==== Supplied information ====

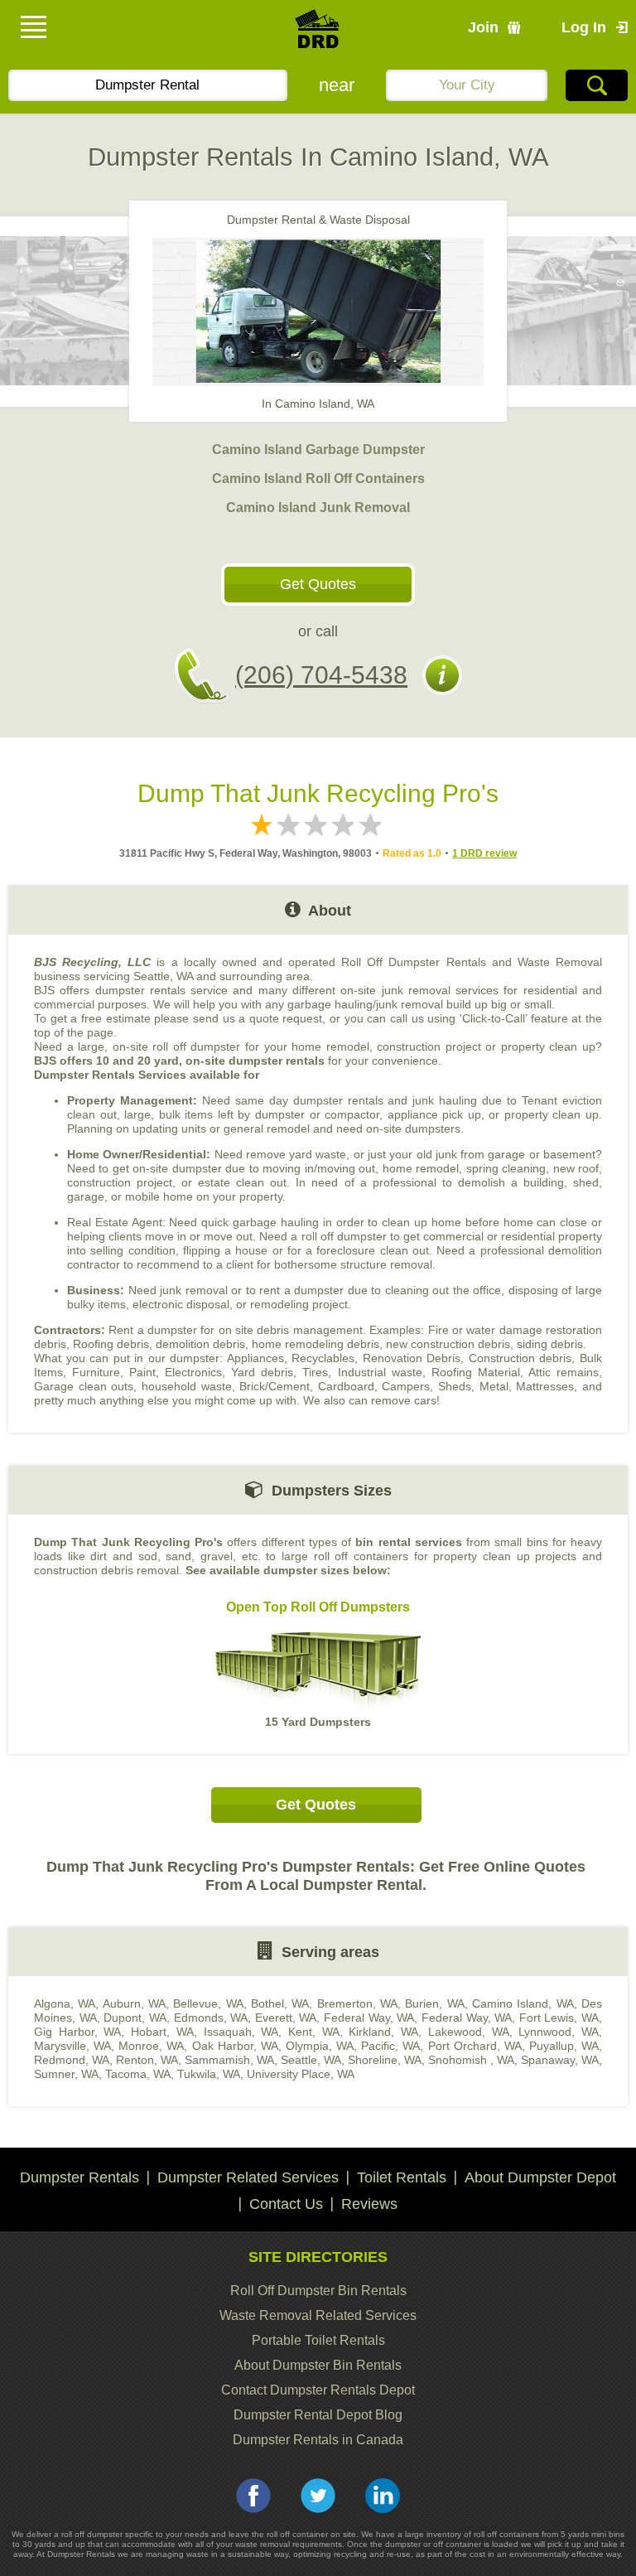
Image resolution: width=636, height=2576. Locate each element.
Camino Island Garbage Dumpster (318, 449)
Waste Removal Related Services (318, 2315)
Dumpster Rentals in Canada (318, 2440)
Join (483, 27)
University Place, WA (300, 2074)
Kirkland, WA (383, 2031)
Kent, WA (314, 2031)
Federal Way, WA (369, 2017)
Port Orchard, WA (475, 2045)
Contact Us (286, 2204)
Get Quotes (318, 584)
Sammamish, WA (229, 2059)
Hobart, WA (162, 2031)
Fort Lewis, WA (559, 2017)
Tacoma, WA (138, 2074)
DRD (318, 33)
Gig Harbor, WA (77, 2031)
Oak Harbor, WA (235, 2045)
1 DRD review (484, 853)
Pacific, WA (390, 2045)
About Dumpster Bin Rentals (318, 2365)
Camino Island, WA (523, 2003)
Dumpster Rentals (79, 2177)
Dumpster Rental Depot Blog (318, 2415)
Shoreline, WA (385, 2059)
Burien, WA (434, 2003)
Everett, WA (286, 2017)
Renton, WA (147, 2059)
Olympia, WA (320, 2045)
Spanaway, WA (560, 2059)
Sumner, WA (66, 2074)
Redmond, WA (71, 2059)
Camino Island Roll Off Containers (318, 478)
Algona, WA (64, 2003)
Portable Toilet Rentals (318, 2340)
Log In (583, 27)
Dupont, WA (135, 2017)
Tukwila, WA (208, 2074)
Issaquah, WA (241, 2031)
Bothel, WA (280, 2003)
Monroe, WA (151, 2045)
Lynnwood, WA (558, 2031)
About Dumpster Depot (540, 2177)
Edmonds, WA (211, 2017)
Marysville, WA (72, 2045)
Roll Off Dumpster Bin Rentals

====

> Goal of the exercise:
Nothing but the lines from the one containing "Log In (583, 27)" to the last line of the listing above belongs in the answer; restate each word for word.

> Final answer:
Log In (583, 27)
Dupont, WA (135, 2017)
Tukwila, WA (208, 2074)
Issaquah, WA (241, 2031)
Bothel, WA (280, 2003)
Monroe, WA (151, 2045)
Lynnwood, WA (558, 2031)
About Dumpster Depot (540, 2177)
Edmonds, WA (211, 2017)
Marysville, WA (72, 2045)
Roll Off Dumpster Bin Rentals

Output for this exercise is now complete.